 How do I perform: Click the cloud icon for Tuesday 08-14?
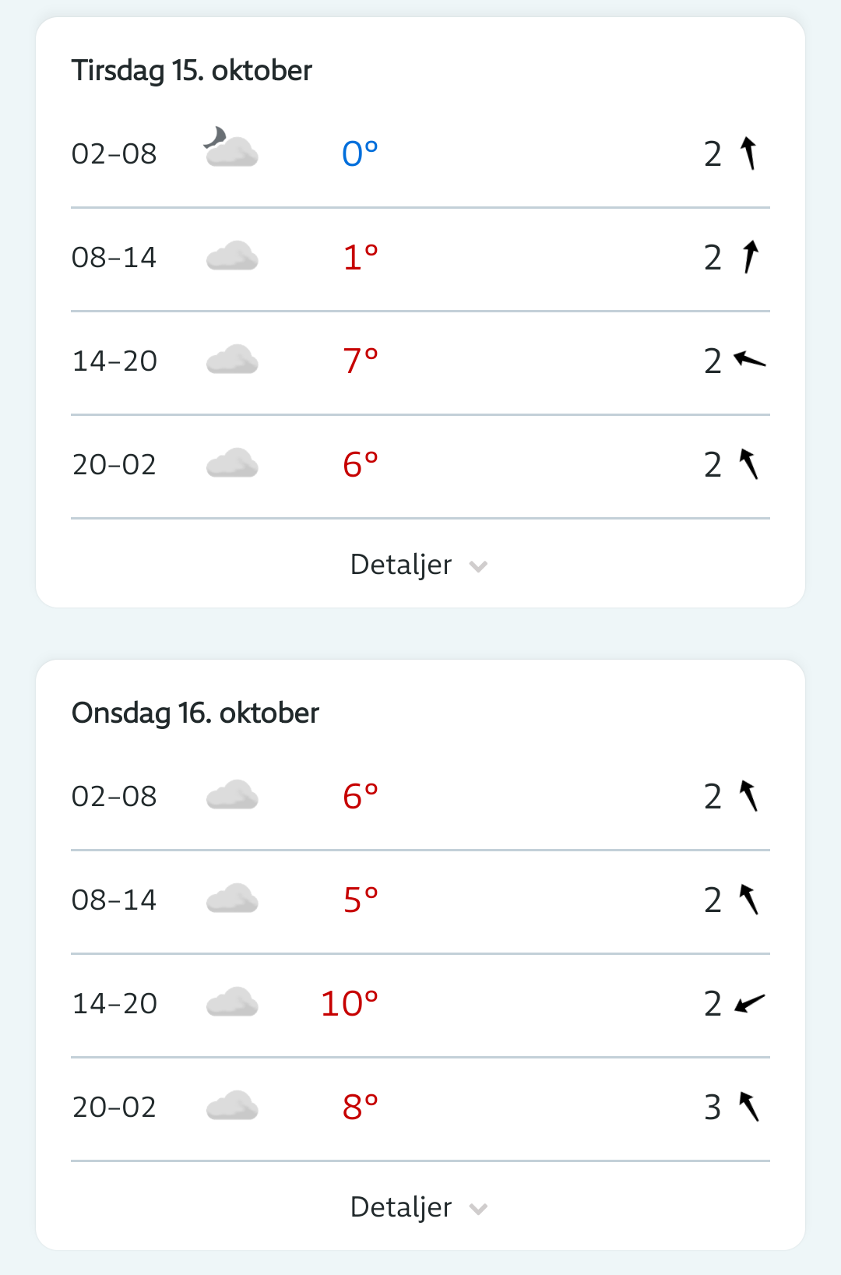[232, 256]
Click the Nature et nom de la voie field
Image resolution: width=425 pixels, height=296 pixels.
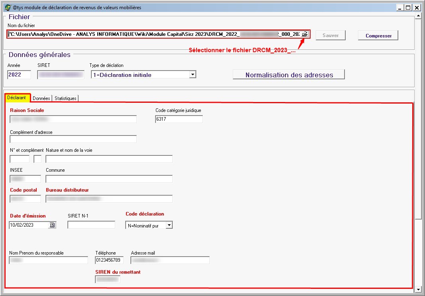pyautogui.click(x=109, y=159)
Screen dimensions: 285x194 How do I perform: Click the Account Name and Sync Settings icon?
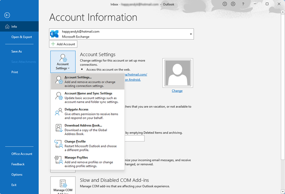pyautogui.click(x=58, y=96)
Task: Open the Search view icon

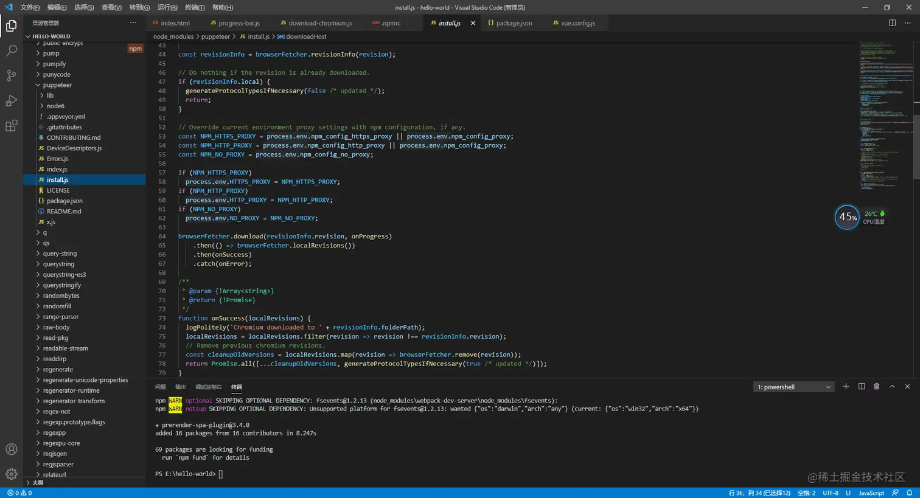Action: [x=12, y=50]
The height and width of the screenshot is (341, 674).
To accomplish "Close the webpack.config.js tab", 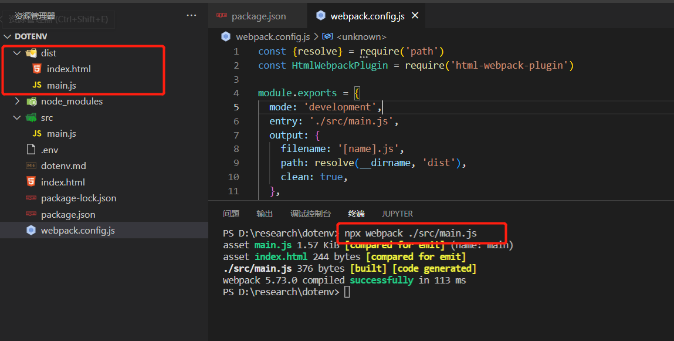I will pos(415,15).
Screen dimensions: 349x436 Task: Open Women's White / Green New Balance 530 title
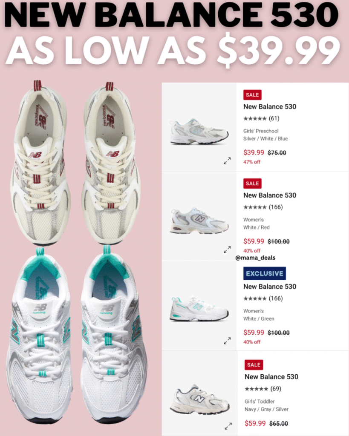[x=270, y=287]

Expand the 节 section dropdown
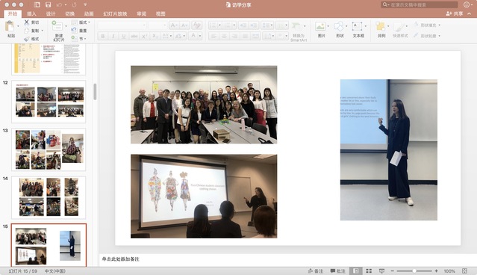[85, 39]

* _WORK INSTRUCTIONS_: A word-for-word copy of the lines from the one with "Screen dimensions: 349x436" through the last line of the data above is required, with both end lines included and no pictures.

* _RESPONSE_:
Screen dimensions: 349x436 Task: Open Women's White / Green New Balance 530 title
[x=270, y=287]

Expand the 节 section dropdown
[85, 39]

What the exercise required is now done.